Gezählt werden also eher Intensivbehandlungen statt Patienten - ein Patient oder eine Patientin erhält in zwei Kliniken eine Behandlung, es werden zweimal Arbeitszeit des medizinischen Personals oder Material aufgewandt. Das wird in dem Bericht auch an drei Stellen transparent erklärt. Anders als im kursierenden Tweet behauptet, geht es aber nicht in erster Linie um Verlegungen innerhalb von Kliniken. «Es kann eigentlich nur eine Mehrfachzählung bei der Verlegung zwischen zwei Kliniken geben», bestätigte eine Sprecherin des Divi-Intensivregisters der Deutschen Presse-Agentur (dpa).

Kliniken haben jedoch wenig Interesse daran, dass Intensivpatienten verlegt werden. «Das ist sehr aufwendig, die Patienten sind ja schwer erkrankt und infektiös», sagte eine Divi-Sprecherin der Deutschen Presse-Agentur (dpa). Verlegungen seien deshalb teuer und belastend für den Patienten. Wenn sie passieren - so wie zurzeit nach Angaben der Divi-Sprecherin häufiger - ist das ein Zeichen für Überlastungen auf den Intensivstationen. Sie sind gezwungen, Platz zu schaffen.

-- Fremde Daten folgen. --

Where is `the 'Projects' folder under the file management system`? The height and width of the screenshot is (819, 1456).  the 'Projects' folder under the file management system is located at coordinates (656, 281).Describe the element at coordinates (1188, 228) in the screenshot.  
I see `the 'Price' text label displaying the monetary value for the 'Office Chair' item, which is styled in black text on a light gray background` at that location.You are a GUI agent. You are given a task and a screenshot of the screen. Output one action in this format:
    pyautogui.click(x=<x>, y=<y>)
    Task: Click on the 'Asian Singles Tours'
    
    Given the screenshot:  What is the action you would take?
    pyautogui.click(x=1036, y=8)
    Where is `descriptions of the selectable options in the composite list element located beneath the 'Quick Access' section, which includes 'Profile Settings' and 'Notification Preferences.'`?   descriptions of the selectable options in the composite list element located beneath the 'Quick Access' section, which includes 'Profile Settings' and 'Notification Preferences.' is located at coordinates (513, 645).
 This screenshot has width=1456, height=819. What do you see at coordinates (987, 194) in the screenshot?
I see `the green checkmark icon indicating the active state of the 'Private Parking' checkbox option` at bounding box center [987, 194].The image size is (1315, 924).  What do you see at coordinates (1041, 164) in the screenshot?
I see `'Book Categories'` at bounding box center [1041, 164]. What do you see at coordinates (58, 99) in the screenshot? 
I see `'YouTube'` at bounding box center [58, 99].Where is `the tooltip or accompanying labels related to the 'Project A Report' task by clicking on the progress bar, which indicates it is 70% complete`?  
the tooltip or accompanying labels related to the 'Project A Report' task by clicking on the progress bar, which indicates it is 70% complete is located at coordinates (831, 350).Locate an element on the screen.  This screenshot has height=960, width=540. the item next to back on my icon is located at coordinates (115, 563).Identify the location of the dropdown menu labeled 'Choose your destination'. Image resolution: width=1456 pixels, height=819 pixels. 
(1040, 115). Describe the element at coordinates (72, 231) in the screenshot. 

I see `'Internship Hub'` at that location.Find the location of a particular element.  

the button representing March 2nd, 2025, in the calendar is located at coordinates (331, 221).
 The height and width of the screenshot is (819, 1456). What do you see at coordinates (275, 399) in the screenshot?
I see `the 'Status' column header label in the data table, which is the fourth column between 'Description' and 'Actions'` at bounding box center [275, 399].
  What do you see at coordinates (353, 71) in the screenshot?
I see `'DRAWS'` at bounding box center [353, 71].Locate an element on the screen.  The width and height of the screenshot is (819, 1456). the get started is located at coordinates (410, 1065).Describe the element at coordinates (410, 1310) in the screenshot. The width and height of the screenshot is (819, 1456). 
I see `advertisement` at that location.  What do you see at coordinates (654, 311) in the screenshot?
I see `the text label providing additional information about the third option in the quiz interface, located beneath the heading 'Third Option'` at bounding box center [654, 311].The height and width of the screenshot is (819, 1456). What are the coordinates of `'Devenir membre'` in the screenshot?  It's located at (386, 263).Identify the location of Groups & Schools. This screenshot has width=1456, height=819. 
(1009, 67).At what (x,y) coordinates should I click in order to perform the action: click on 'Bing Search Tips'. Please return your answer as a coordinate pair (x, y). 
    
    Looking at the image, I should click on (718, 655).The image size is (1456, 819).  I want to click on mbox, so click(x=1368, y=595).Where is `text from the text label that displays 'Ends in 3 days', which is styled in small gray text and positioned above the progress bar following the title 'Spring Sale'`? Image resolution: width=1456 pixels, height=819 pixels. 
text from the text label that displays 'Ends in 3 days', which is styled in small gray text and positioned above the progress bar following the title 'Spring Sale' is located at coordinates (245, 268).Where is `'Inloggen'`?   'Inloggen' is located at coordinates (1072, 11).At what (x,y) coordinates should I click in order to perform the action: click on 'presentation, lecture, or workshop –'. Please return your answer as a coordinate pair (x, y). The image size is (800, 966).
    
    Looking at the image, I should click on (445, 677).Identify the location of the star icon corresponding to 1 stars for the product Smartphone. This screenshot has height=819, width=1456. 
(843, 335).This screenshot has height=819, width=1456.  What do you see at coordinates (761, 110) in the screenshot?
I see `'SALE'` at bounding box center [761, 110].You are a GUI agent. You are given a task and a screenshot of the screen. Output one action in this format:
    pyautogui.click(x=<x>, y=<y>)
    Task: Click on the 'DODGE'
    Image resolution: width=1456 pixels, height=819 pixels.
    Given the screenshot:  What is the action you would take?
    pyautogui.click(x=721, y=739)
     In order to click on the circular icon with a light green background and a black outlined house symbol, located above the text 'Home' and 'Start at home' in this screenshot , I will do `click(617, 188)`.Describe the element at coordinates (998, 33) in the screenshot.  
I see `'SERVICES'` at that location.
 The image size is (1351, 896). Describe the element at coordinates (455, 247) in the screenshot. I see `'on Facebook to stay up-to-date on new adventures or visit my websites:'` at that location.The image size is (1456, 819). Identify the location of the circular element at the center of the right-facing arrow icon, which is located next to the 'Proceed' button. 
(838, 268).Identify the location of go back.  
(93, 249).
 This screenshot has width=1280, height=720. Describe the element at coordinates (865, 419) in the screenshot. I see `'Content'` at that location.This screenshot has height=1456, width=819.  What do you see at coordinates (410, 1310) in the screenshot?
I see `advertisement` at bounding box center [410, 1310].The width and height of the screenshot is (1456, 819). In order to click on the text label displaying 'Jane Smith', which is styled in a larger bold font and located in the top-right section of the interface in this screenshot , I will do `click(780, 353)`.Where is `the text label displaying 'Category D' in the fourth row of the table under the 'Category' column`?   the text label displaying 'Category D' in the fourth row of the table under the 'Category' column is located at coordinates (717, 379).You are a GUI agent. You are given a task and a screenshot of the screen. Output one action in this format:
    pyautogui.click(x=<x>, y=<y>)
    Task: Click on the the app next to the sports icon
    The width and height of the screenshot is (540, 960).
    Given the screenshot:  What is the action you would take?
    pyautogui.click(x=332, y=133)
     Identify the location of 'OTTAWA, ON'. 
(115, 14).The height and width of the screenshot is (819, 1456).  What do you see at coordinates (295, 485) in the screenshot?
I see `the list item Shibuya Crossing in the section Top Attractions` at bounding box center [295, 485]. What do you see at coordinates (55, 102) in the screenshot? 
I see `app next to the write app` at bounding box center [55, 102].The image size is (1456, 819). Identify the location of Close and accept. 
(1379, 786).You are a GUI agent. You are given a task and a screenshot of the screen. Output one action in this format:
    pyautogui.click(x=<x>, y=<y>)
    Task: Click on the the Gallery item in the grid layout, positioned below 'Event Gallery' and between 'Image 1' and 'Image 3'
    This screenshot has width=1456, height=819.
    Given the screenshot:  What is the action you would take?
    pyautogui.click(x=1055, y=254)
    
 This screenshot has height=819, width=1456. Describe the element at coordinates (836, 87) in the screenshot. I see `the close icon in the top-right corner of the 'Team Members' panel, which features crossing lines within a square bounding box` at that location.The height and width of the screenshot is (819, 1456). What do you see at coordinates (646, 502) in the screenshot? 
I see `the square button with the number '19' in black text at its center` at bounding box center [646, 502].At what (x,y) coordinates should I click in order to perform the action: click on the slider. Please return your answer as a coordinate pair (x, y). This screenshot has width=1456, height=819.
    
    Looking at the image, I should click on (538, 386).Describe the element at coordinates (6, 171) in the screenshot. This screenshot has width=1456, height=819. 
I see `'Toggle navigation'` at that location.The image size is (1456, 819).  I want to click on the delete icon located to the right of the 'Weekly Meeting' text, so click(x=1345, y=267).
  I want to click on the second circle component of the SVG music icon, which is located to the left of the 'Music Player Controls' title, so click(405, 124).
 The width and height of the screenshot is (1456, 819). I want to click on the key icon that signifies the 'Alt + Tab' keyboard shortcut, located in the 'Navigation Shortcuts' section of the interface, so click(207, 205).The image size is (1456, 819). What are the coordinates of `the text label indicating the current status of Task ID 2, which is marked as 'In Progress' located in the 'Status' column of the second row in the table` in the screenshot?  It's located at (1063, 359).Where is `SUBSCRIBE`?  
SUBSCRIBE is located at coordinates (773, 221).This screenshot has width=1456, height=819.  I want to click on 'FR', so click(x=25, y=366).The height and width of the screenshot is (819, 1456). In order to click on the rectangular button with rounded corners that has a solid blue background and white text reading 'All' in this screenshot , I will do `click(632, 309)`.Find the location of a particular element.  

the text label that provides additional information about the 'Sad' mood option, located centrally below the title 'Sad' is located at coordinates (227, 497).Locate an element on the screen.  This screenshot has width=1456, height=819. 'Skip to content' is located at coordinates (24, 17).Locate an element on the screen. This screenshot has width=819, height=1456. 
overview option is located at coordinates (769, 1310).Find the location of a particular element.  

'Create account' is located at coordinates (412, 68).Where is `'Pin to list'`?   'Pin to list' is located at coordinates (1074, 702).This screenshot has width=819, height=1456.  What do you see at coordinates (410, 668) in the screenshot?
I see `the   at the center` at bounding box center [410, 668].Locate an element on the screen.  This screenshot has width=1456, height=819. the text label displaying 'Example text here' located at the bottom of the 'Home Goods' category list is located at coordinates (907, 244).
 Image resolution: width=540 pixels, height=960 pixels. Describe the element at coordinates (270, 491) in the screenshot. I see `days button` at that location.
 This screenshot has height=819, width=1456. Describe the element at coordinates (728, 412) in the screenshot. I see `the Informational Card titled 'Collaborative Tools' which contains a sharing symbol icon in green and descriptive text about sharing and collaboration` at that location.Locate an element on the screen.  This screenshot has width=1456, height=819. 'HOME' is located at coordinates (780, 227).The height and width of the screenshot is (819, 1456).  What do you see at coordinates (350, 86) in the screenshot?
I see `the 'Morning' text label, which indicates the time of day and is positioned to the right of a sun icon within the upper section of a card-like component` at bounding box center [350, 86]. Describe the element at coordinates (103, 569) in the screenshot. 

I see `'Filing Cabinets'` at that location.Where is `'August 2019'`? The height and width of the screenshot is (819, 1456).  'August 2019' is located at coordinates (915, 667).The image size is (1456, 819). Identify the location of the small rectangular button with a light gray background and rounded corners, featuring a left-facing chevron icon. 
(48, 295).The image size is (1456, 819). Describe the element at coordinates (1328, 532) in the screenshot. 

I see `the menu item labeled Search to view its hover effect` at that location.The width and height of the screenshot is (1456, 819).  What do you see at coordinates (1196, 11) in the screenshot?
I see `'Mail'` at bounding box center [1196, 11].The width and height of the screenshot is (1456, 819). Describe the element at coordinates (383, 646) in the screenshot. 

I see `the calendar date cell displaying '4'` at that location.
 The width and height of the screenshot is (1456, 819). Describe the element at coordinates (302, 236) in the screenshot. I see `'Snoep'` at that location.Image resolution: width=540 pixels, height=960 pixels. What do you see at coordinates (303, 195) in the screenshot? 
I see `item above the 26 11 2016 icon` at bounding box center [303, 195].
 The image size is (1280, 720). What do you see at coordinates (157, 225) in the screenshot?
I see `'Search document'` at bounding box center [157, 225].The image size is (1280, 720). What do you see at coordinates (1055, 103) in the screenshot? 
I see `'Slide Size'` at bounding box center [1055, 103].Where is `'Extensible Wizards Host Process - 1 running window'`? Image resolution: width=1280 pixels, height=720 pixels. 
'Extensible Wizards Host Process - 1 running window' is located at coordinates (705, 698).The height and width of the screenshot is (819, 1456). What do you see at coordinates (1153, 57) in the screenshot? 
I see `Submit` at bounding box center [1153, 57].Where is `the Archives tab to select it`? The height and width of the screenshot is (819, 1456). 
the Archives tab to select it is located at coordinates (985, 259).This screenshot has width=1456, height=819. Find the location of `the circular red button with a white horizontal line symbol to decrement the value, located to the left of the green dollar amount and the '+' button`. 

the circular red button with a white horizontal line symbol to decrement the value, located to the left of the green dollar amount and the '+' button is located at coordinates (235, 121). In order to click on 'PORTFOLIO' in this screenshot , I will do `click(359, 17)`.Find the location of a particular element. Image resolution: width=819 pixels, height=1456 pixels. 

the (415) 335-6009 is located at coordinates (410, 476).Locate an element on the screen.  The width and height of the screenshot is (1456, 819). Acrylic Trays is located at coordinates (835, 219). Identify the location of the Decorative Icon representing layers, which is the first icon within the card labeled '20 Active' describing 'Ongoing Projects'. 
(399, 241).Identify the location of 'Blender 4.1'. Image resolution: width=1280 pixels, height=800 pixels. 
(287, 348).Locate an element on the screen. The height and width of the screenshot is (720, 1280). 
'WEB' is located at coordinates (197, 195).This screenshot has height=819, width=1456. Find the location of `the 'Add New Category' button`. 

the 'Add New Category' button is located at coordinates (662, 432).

Verzerren könnte die Mehrfachzählung der Behandlung allenfalls den prozentualen Anteil jener Covid-Intensivpatienten, die gestorben sind - denn ein Verstorbener kann ja nur einmal gezählt werden. Das wird in der Statistik berücksichtigt, gibt das Divi-Intensivregister an: «Aus diesem Grund werden die beiden Kennzahlen »Abgeschlossene Behandlungen« und »Verstorbene« nun differenziert und nicht mehr als Anteil voneinander berichtet», heißt es in dem Tagesreport.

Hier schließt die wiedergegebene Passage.